## Activity
Of the entries below, copy only those lines that contain the word "label".

--- Supplied material Enclosed Below ---

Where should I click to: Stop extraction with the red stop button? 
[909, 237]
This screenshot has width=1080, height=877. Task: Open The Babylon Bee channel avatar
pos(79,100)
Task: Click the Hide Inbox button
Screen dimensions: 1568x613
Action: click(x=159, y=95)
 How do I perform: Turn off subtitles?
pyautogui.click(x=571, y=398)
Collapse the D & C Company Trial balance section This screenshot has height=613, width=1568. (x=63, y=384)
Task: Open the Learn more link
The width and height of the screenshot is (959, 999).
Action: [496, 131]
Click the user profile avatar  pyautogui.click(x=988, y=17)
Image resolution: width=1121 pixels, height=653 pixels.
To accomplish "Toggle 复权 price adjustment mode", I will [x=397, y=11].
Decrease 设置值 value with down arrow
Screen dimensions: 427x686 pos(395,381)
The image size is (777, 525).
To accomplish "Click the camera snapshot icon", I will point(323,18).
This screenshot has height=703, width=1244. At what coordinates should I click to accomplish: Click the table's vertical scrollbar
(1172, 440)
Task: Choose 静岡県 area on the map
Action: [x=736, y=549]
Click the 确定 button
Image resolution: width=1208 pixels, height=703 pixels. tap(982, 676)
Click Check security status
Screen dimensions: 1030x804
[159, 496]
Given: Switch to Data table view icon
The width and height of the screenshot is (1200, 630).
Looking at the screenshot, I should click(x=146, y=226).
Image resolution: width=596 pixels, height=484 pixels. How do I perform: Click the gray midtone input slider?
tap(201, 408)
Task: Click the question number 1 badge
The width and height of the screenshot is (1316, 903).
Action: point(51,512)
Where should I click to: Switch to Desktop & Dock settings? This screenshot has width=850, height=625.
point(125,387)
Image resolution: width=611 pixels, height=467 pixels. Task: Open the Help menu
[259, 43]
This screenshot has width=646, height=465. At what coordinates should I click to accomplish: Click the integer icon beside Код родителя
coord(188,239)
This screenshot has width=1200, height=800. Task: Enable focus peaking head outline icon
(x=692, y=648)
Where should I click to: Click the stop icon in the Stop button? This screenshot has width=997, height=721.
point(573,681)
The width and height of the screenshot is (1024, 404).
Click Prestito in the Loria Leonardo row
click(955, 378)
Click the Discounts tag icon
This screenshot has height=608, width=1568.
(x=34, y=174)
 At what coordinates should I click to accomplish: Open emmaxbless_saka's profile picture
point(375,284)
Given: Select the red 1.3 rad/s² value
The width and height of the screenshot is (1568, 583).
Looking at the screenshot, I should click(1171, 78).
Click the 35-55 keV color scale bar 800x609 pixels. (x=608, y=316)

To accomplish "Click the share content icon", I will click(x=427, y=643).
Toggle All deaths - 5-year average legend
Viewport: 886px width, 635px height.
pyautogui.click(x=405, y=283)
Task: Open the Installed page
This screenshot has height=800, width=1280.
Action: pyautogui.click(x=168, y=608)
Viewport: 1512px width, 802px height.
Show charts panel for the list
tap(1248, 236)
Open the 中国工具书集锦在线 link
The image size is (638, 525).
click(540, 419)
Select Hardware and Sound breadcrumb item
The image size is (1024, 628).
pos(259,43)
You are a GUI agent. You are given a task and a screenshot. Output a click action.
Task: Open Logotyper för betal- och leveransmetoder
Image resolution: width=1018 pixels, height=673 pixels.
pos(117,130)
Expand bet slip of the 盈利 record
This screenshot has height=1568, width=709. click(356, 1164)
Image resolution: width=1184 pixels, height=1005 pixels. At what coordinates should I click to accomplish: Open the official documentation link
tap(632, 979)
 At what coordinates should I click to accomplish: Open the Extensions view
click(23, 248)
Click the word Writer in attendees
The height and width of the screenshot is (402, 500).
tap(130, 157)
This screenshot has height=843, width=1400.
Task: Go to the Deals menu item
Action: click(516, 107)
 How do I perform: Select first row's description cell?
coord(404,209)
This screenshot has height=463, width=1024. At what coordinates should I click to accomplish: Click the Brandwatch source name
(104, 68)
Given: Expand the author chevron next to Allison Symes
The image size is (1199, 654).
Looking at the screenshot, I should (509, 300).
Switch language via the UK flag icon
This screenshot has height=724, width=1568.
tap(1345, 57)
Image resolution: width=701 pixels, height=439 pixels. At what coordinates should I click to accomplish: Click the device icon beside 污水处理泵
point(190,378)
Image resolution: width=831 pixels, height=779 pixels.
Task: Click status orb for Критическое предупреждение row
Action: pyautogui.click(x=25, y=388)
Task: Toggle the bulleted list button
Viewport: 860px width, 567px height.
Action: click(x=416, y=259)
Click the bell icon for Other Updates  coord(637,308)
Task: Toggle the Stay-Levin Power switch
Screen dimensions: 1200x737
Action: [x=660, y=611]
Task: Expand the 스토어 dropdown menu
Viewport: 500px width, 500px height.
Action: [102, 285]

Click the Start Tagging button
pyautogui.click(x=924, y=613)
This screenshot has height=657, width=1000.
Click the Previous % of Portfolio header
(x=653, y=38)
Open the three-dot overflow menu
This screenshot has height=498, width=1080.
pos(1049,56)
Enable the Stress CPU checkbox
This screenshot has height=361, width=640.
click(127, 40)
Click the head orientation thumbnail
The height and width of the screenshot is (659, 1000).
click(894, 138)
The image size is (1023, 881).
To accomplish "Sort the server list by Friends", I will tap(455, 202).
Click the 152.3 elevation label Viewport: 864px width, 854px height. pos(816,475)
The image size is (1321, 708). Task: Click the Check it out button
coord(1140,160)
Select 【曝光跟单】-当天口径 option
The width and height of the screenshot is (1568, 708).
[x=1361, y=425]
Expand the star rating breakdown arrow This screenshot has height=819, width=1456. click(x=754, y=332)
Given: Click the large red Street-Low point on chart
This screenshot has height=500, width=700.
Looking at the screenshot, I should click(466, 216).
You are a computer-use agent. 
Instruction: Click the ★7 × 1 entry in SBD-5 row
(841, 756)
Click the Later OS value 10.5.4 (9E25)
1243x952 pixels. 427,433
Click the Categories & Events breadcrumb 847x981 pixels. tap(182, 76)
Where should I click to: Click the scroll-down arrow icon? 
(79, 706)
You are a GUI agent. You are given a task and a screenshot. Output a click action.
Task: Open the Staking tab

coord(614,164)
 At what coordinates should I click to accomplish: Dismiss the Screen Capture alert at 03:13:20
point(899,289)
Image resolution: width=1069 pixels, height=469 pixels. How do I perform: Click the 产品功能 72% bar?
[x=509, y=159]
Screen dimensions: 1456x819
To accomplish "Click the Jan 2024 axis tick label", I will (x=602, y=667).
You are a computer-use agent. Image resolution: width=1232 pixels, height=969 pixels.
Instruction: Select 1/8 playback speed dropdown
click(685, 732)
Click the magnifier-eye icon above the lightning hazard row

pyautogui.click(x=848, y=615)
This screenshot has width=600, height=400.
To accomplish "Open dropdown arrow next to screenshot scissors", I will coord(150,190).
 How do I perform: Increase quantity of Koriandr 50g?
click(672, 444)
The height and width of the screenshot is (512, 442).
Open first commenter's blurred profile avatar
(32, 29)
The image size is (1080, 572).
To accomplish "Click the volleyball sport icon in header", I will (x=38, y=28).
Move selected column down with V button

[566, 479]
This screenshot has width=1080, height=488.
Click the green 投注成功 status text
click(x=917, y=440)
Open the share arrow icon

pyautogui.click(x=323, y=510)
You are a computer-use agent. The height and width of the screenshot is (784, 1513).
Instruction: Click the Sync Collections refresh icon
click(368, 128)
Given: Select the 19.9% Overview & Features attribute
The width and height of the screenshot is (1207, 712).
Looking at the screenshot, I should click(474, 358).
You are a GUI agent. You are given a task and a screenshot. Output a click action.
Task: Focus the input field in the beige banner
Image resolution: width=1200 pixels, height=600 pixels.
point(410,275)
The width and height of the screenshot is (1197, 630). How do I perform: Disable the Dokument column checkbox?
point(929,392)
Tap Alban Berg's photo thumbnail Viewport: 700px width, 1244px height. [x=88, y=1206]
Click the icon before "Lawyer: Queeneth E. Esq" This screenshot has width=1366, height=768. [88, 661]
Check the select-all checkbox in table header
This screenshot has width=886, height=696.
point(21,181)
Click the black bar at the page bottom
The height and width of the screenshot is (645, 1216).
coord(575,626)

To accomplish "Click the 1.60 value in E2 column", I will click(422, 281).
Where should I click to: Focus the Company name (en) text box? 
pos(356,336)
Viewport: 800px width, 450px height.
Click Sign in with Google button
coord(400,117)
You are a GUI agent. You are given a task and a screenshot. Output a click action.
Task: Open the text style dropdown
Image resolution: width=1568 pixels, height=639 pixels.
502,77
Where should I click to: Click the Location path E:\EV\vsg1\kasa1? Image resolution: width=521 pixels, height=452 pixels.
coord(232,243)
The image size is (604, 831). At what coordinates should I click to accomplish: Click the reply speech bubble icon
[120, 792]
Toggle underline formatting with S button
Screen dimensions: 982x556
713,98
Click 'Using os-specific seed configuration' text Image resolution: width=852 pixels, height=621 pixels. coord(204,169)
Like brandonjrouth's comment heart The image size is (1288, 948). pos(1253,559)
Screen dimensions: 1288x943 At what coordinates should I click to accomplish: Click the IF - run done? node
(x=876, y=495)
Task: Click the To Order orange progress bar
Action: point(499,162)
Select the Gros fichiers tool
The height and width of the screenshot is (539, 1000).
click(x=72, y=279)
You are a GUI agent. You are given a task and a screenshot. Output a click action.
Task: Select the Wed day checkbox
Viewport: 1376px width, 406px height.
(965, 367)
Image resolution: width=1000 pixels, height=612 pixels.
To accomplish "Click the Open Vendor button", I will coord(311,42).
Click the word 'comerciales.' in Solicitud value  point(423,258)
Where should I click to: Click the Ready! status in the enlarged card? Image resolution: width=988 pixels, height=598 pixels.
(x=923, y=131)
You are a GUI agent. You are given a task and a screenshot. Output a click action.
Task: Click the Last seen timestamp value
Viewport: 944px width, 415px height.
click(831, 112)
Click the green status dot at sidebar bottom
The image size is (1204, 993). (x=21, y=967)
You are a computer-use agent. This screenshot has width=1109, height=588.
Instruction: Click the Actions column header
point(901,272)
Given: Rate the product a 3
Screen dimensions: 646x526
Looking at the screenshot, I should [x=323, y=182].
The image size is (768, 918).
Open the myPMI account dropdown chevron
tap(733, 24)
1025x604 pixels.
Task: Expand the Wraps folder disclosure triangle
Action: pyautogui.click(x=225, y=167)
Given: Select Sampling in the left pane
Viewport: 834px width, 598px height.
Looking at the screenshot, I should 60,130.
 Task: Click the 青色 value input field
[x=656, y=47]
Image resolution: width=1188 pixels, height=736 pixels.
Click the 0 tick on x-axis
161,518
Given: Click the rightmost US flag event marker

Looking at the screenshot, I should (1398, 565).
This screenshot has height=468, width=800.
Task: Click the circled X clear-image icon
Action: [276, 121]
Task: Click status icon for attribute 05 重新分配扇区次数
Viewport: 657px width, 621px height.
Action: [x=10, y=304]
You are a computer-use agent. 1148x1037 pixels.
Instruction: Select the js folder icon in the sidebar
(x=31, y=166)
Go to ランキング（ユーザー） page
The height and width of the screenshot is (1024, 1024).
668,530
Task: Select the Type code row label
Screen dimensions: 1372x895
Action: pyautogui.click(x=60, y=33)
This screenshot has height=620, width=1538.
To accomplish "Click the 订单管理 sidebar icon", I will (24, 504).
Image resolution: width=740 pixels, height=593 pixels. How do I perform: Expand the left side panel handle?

--- End of Enclosed Supplied material ---

## Solution
Click the 152.3 elevation label Viewport: 864px width, 854px height. pos(816,475)
To accomplish "Click the Jan 2024 axis tick label", I will (x=602, y=667).
Task: Select the Type code row label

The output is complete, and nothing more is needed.